**Supplied entries:**
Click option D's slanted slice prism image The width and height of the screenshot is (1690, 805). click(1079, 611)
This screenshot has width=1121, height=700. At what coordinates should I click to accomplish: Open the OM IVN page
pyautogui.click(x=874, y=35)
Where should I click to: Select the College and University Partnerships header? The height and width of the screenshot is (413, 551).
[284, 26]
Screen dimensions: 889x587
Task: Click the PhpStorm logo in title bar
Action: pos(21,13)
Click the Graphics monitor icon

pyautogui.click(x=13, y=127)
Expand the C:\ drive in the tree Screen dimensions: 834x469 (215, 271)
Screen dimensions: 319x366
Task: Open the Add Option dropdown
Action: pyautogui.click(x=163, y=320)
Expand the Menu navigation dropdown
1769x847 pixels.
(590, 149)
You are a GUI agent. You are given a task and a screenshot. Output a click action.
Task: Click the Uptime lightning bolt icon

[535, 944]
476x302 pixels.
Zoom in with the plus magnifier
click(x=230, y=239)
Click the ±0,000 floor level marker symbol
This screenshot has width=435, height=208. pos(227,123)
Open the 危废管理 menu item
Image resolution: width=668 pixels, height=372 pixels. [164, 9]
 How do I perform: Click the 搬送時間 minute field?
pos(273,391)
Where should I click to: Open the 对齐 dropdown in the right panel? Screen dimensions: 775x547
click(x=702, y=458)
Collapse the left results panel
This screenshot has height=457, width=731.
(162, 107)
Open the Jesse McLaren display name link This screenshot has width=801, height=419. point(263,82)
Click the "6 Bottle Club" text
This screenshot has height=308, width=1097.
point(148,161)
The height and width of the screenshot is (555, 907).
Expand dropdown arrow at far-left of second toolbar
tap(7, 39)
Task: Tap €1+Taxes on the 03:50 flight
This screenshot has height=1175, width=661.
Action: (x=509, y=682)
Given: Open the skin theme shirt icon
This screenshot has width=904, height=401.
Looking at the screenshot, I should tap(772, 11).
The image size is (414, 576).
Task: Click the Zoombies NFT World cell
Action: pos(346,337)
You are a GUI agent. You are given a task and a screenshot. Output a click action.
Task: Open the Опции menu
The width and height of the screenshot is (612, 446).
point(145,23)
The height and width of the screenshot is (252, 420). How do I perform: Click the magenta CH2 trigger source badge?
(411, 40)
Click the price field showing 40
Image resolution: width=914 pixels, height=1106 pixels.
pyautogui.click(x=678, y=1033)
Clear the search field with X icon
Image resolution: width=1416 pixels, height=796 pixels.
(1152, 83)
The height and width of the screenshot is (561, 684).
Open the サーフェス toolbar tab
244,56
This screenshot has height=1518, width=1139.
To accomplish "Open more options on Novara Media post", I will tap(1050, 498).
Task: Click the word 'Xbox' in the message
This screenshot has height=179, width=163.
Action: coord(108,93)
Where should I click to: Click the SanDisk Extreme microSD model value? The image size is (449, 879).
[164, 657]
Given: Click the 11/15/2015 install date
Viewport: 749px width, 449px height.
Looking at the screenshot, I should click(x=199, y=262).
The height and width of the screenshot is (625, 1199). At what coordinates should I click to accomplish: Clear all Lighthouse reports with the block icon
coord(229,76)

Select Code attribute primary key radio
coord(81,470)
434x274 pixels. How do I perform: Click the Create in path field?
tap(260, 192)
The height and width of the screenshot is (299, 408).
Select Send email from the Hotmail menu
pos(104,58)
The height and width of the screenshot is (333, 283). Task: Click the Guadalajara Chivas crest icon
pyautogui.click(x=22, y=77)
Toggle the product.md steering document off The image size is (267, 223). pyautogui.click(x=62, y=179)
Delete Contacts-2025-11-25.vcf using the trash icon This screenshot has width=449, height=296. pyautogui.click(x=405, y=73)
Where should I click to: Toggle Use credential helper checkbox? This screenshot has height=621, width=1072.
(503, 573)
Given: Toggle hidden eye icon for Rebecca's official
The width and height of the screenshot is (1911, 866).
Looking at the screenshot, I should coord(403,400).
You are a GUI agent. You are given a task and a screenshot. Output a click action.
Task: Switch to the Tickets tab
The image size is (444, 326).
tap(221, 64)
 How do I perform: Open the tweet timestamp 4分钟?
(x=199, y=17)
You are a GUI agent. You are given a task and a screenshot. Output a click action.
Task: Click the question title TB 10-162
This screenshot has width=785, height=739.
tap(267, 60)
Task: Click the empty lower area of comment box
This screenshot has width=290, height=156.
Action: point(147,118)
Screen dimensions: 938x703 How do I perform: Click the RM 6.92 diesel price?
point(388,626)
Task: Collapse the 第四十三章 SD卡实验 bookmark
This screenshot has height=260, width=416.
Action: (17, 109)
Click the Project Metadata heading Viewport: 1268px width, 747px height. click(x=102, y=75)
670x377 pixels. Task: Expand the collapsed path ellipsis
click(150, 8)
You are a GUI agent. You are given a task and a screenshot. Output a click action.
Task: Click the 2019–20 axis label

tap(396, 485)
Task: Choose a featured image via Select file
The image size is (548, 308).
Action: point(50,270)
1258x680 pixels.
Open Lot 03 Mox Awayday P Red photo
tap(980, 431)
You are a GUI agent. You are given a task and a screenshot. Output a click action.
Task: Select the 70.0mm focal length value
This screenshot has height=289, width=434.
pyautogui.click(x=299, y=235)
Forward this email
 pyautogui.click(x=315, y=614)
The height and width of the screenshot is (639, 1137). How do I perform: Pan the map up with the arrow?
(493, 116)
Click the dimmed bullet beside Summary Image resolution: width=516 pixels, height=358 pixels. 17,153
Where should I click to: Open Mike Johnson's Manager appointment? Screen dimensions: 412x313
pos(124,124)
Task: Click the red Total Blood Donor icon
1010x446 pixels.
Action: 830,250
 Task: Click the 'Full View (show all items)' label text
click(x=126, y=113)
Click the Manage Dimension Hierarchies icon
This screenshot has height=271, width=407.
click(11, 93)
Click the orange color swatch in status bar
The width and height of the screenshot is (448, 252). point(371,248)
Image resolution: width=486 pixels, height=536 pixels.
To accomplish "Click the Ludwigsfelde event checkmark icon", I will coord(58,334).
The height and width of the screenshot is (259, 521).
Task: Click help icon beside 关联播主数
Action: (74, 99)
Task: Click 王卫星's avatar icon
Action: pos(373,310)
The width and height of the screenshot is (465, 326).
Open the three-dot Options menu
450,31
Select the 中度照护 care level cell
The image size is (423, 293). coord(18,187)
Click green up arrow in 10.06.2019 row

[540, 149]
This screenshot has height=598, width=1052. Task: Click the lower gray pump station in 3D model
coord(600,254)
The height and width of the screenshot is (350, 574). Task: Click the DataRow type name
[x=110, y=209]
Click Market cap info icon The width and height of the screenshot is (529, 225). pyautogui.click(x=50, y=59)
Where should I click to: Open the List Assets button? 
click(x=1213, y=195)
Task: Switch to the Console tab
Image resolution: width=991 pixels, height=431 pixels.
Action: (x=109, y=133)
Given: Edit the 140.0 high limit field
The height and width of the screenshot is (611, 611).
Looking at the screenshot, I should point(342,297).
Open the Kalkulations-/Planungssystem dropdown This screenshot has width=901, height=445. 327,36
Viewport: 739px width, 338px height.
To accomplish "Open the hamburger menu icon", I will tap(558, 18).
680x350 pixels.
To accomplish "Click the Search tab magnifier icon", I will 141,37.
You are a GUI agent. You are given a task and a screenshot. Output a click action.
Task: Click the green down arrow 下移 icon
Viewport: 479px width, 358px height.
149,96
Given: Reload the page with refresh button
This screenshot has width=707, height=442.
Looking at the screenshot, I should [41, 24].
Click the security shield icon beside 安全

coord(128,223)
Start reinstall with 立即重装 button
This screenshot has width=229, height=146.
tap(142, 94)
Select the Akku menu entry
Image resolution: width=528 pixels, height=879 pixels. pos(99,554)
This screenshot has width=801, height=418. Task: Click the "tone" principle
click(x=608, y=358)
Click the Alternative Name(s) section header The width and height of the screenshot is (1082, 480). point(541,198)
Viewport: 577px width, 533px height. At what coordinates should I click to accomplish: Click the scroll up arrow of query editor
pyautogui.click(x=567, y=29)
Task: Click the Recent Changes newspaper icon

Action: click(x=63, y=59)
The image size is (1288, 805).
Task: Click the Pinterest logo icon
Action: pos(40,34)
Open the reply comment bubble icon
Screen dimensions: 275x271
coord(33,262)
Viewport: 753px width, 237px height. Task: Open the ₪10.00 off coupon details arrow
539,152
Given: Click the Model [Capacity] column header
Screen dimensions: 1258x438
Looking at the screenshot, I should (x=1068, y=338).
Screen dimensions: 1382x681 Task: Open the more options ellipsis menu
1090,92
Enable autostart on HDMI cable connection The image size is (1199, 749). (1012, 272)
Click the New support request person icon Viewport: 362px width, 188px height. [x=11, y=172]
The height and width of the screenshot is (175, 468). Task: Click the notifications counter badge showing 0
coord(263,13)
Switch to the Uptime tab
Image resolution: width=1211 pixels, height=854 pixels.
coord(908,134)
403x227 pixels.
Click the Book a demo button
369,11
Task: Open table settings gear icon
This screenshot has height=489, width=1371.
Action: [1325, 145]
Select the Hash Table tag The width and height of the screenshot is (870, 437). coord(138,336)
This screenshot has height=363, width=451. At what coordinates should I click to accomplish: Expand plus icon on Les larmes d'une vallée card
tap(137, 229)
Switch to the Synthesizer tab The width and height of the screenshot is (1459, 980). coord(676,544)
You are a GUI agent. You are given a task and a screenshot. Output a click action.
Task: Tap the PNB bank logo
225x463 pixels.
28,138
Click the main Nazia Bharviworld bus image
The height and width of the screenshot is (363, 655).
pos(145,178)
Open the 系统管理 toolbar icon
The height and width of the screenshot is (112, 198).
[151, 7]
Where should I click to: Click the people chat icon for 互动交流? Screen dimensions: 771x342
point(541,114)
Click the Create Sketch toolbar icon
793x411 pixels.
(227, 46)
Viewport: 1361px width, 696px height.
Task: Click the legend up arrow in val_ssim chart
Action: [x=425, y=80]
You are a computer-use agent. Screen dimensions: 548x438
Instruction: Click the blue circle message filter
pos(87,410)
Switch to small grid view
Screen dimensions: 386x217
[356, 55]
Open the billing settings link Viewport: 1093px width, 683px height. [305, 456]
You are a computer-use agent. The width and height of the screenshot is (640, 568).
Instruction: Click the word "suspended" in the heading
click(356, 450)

**What you have to do:**
Look above for the line holding "Click the ±0,000 floor level marker symbol" and the line holding "Task: Tap €1+Taxes on the 03:50 flight", then output exactly those two lines and every line between them, nothing more.

**Answer to this problem:**
Click the ±0,000 floor level marker symbol
This screenshot has width=435, height=208. pos(227,123)
Open the 危废管理 menu item
Image resolution: width=668 pixels, height=372 pixels. [164, 9]
 How do I perform: Click the 搬送時間 minute field?
pos(273,391)
Where should I click to: Open the 对齐 dropdown in the right panel? Screen dimensions: 775x547
click(x=702, y=458)
Collapse the left results panel
This screenshot has height=457, width=731.
(162, 107)
Open the Jesse McLaren display name link This screenshot has width=801, height=419. point(263,82)
Click the "6 Bottle Club" text
This screenshot has height=308, width=1097.
point(148,161)
The height and width of the screenshot is (555, 907).
Expand dropdown arrow at far-left of second toolbar
tap(7, 39)
Task: Tap €1+Taxes on the 03:50 flight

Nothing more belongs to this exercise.